Convert an amount between two currencies using an exchange rate you enter, see the cost of the bank or exchange-service fee, and read off common amounts from a quick-reference table.
Optional: currency labels for the table
The green part is what actually arrives after the conversion; the red part is the markup kept by the bank or exchange service. A wider red bar means a more expensive conversion.
| From | At the mid rate | After the fee |
|---|
Each row converts a round amount using your exchange rate. The last column already includes the fee, so it shows what you would really receive.
For beginners: how to read this result
To get a result, choose one of the example buttons or enter your own figures: the amount to convert, the exchange rate you were quoted, and the fee a bank or exchange service adds. The headline shows the converted amount once the fee is taken off, so it matches what you would actually receive.
The two conversion directions
The direction toggle changes which amount field is shown and which way the rate is applied.
- Convert forward — the amount you enter is in the source currency and the result is in the target currency. The amount is multiplied by the exchange rate.

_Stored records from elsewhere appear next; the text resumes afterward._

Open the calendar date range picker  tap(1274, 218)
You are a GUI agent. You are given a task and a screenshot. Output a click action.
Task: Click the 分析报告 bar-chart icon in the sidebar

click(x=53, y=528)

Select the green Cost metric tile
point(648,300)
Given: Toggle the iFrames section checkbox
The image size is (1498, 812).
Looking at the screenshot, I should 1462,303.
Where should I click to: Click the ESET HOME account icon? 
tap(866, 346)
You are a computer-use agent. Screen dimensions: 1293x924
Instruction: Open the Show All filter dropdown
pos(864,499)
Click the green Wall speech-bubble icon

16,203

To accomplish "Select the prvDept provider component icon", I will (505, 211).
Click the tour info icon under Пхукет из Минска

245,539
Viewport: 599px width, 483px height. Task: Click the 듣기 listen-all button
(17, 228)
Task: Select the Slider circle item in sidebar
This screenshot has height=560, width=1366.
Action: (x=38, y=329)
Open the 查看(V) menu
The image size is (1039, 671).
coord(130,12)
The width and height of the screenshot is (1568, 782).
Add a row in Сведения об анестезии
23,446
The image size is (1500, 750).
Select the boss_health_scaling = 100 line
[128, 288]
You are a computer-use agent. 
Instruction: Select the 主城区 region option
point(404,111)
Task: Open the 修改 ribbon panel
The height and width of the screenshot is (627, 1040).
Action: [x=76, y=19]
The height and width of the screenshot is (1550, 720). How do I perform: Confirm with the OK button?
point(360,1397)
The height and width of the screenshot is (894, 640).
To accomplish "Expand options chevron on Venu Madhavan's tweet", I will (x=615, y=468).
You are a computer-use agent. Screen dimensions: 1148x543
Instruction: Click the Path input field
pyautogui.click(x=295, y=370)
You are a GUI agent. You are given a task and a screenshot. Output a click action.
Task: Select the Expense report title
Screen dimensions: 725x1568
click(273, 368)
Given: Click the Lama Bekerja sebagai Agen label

- Convert back — the amount you enter is in the target currency and the result is in the source currency. The amount is divided by the exchange rate. The amount field for the inactive direction is hidden, so only the field that matters is on screen.
How the math works
The exchange rate is how many units of the target currency equal one unit of the source currency. Converting forward, the amount before any fee equals the amount multiplied by the rate; converting back, it equals the amount divided by the rate. The fee is a percentage taken off that figure: the amount you receive equals the converted amount multiplied by one minus the fee percentage divided by one hundred. The fee cost is the difference between the amount before the fee and the amount you receive. The effective rate after the fee is the amount you received divided by the amount you started with, and it is always slightly worse than the quoted rate.
The quick-reference table
The table converts a ladder of round amounts — 1, 5, 10, 20, 50, 100, 250, 500 and 1000 units of the source currency — at your rate. One column shows the conversion at the plain rate and one shows it after the fee, so you can read off any common amount at a glance without re-entering numbers. A small bar above the table splits the converted amount into the money you receive and the portion lost to the fee, making the cost of the markup easy to see.
What is not included
This calculator does not look up live or historical exchange rates; the rate is always a value you enter. It assumes a single percentage fee and does not handle flat per-transaction charges, tiered pricing, cash-withdrawal fees or taxes, and it does not convert across a chain of currencies. Quoted rates and fees differ between providers and change constantly, so confirm the current rate and every charge before exchanging money.